Isaquiel
Cori │
Joana
Munguay é uma mulher dos seus 70 anos que gosta de ver a tarde passar sentada
na rua, à porta do quintal da casa do filho que é meu vizinho. De um dos seus
oito filhos. A vizinhança passa distraída por ela, com uns a atirarem-lhe umas
palavras de saudação e outros ignorando-a completamente. As crianças brincam perto,
aos ruídos, despertando-a por vezes do
estado de aparente sonolência.
Ela
desaparece por longos dias, na ronda que faz habitualmente a casa de cada um
dos filhos, mas é na do meu vizinho que passa mais tempo e gosta de estar mais,
talvez por dispor de um quintal grande onde ela consegue dar vazão aos enraizados
instintos de camponesa, cultivando umas quantas hortaliças e ervas cheirosas
como a salsa e a hortelã.
Pensei
na velha senhora na última semana, em que, muito mais do que em anos
anteriores, recebi convites pessoais para ir a cerimónias de outorga de
diplomas universitários e participar nas consequentes festas.

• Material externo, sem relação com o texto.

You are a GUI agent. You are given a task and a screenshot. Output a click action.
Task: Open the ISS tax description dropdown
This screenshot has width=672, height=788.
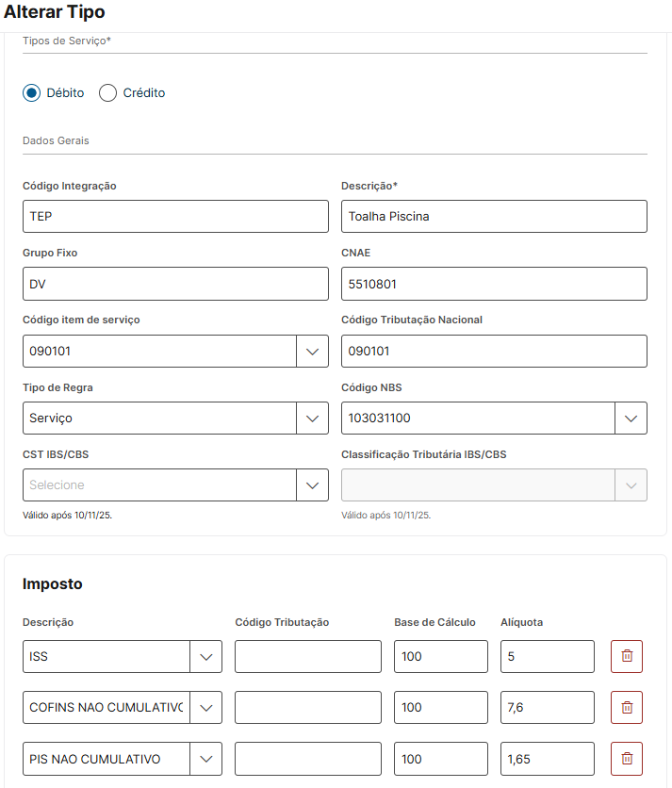[205, 657]
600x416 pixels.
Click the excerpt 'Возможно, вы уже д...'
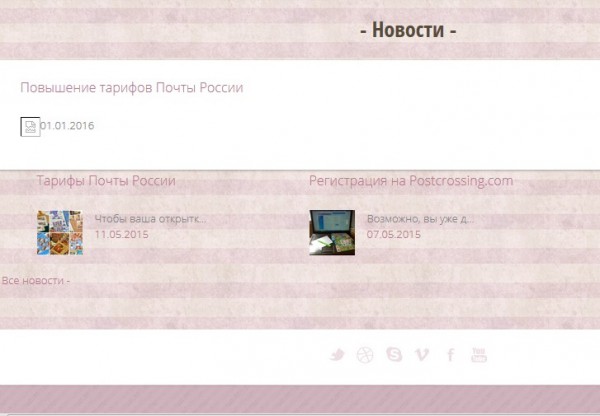click(420, 219)

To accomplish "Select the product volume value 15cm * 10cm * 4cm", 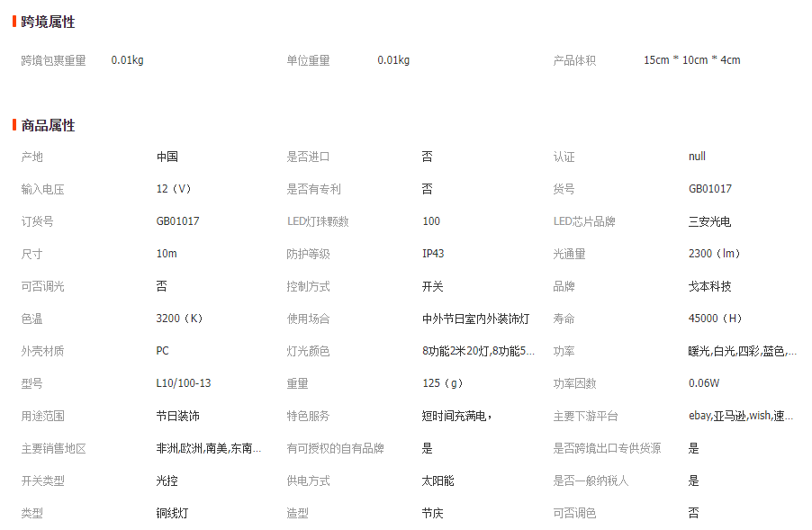I will (x=691, y=60).
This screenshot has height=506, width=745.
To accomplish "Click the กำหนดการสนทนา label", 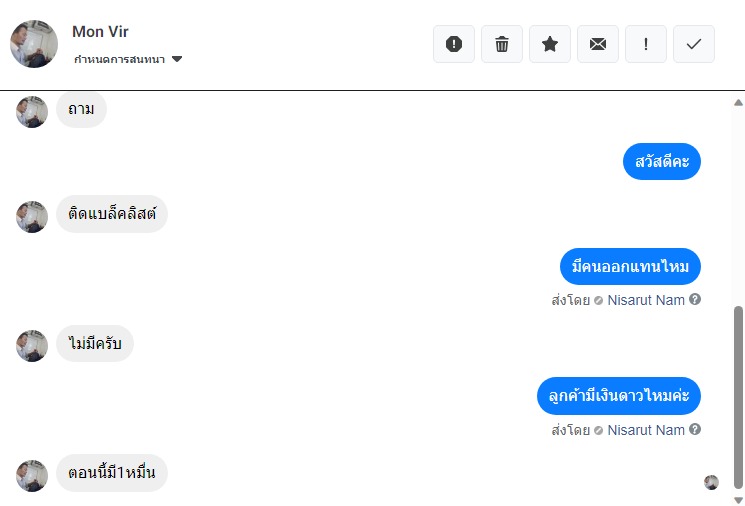I will [119, 59].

Humanamente não era possível satisfazer a
todos.
Joana
Munguay, que chegou robusta e lúcida à idade que ostenta, tem todos os seus
oito filhos formados. Duas são médicas, um é economista, outra jurista. Um é
engenheiro informático, outro é psicólogo – e oficial superior das Forças
Armadas - e os últimos são engenheiro de construção civil e professora.
Ela
não esconde, nos círculos que frequenta, cada vez mais restrictos à sociedade
de senhoras da igreja, que os filhos são a sua vaidade. Infelizmente, não tenho
a certeza se ela é a vaidade dos filhos.
O
percurso de Joana Munguay, camponesa que nasceu em Mazozo, a pouco mais de sessenta
quilómetros de Luanda, e para aqui veio muito nova para tornar-se lavadeira,
quitandeira, novamente lavadeira, costureira, cozinheira e outras profissões
bem na base da escadaria social urbana da época colonial, mal sabendo ler e
escrever, e que quase 42 anos depois da independência tem os seus oito filhos,
como soe dizer-se, doutores, espanta por não ser um caso excepcional mas que se
multiplica por esta Angola a dentro.
E
a distância dos anos acumulados desde que ela veio para Luanda onde casou-se e
teve os filhos, esconde a distância enorme que ela percorreu e venceu do ponto
de vista social, histórico, cultural e humano.
Social
porque, entendendo que ela prolongou a sua vida na vida dos filhos, Joana
Mungway, a camponesa, a lavadeira, saltou para a classe média (ou para aquela
que deveria ser a classe média); histórico, porque ela representa a ascensão,
como sujeitos da história - com dignidade e plena consciência - de um estracto
da população cujos ancestrais viveram sob a escravatura e foram sujeitos aos
rigores do colonialismo; cultural, porque Joana Mungway, através e com os
filhos, deixou para trás algumas crenças obscurantistas e assimilou os valores
da modernidade, que amalgamou a todo o conjunto difuso da ancestralidade. Por
fim, o ponto de vista humano.
As
estatísticas que o país já vai produzindo, com alguma consistência, apontam os
inegáveis progressos ocorridos no sector do ensino superior, que foi estendido
a todas as províncias. Os jovens têm muito mais possibilidades de fazer a
formação superior e os papás e as mamãs de Cabinda ao Cunene podem acalentar
mais o sonho de ver os filhos doutores e com potencial de terem bons empregos,
numa estratégia legítima de “adiantamento” social da família, pois é sabido que
filhos de pais com formação superior tendencialmente também terão esse nível de
formação. Ora, muitos criticam o facto da extensão do sistema universitário ter
nivelado por baixo a qualidade do ensino, e que a sua massificação não é compatível com a
excelência. Além das respostas institucionais que devem obrigatoriamente ser
dadas, cabe aos estudantes tomarem essas críticas como pessoais e estudarem
mais e melhor para mais tarde “darem cartas” no mercado de trabalho.
***
Sempre
que vejo Joana Munguay sentada à porta do filho aproximo-me com cuidado, porque
ela assusta-se facilmente com os gestos e os sons bruscos. Quando está
realmente a dormitar não a incomodo mas fico a olhar demoradamente para ela,
velha senhora de pele grossa e cheia de rugas que dizem dos muitos sóis que a
queimaram e dos ventos que a curtiram. Sinto-lhe, com os olhos, o coração a
bater ritmadamente debaixo do quimono que mal esconde um fio de ouro antigo,
oferta do falecido marido. Desejo
sinceramente que os filhos não sejam ingratos e que a amem tanto como ela os
ama. Que ela seja a vaidade e o orgulho deles. E pergunto-me então se ela estará
mesmo a dormir ou mergulhada em pensamentos tão profundos como a história da
sua vida.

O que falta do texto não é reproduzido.